Monde
Le Vanuatu déploie l’arme du sacré pour sauvegarder ses forêts
Face à la déforestation, l’archipel du Pacifique mobilise un symbole ancestral, la feuille de namele, pour tenter de préserver ses écosystèmes menacés.
Dans la zone protégée de Vatthe, sur l’île d’Espiritu Santo, la surveillance d’une vaste étendue forestière repose en grande partie sur un seul homme, le chef coutumier Bill Tavue. Cette réserve, riche d’une biodiversité exceptionnelle et candidate à une inscription au patrimoine mondial, est pourtant vulnérable. L’exploitation illicite du bois y est fréquente, favorisée par un manque de moyens dédiés à la protection de l’environnement et par la pression agricole.
Pour renforcer la protection des lieux, des défenseurs de l’environnement ont recours à une pratique traditionnelle puissante, fondée sur le caractère sacré de la feuille de namele. Cette plante, dont l’effigie figure sur le drapeau national, occupe une place centrale dans la culture vanuataise. Son feuillage vert et lustré est traditionnellement utilisé pour marquer des limites infranchissables, un interdit dont la transgression était autrefois passible de sanctions sévères.
Aujourd’hui, ce tabou ancestral est réactivé à des fins de conservation. Des habitants signalent ainsi la présence de ces feuilles dans la forêt de Vatthe, un signal clair destiné à dissuader les intrus. L’initiative, née localement, est désormais encouragée par les autorités, qui souhaitent voir cette méthode essaimer dans d’autres régions. Ses partisans estiment qu’elle a contribué à préserver l’intégrité du site, là où les mesures réglementaires peinent à s’appliquer.
Cette approche rencontre toutefois des limites. Après le passage d’un cyclone, l’autorisation donnée à des bûcherons de prélever du bois mort dans la réserve a suscité des craintes quant à des abattages illégaux, illustrant la tension permanente entre préservation et exploitation. Les agences gouvernementales compétentes n’ont pas répondu aux sollicitations concernant la gestion de cette zone.

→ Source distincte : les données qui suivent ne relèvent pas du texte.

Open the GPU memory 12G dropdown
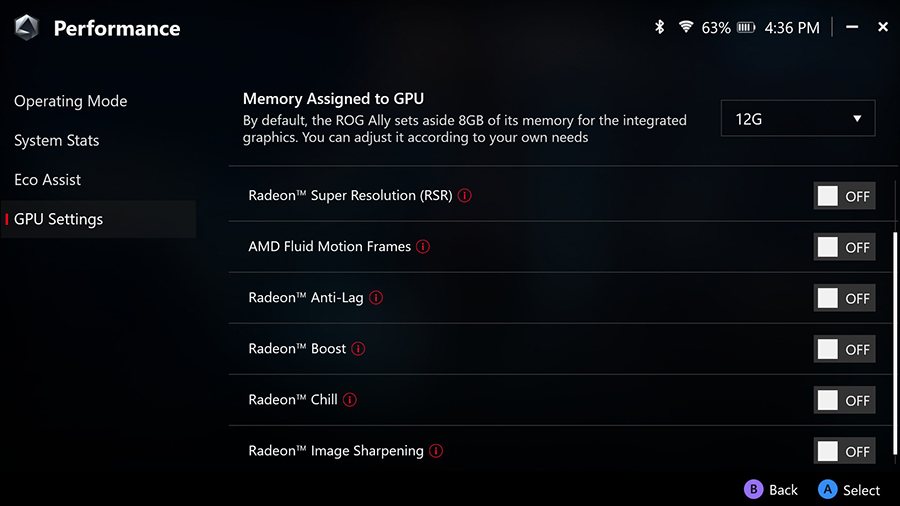The height and width of the screenshot is (506, 900). coord(798,119)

Plus à l’ouest, sur la même île, des militants environnementaux parcourent des villages isolés pour promouvoir cette méthode. Ils incitent les chefs locaux à instaurer des interdits similaires, dont la violation peut être sanctionnée par une amende coutumière. Pour ces activistes, la pauvreté et le besoin de terres agricoles restent les principaux moteurs de la déforestation, poussant les communautés à défricher pour cultiver.
À Matantas, le village de Bill Tavue, ses parents déplorent les dommages infligés à la forêt et rappellent l’ancienne éthique de préservation. Malgré sa détermination, le chef coutumier peine à pérenniser son action. Les volontaires qu’il avait formés pour la surveillance ont abandonné, faute de rémunération. Son appel se concentre désormais sur la recherche de financements, comme les crédits carbone, jugés indispensables pour assurer la protection à long terme de ce patrimoine naturel.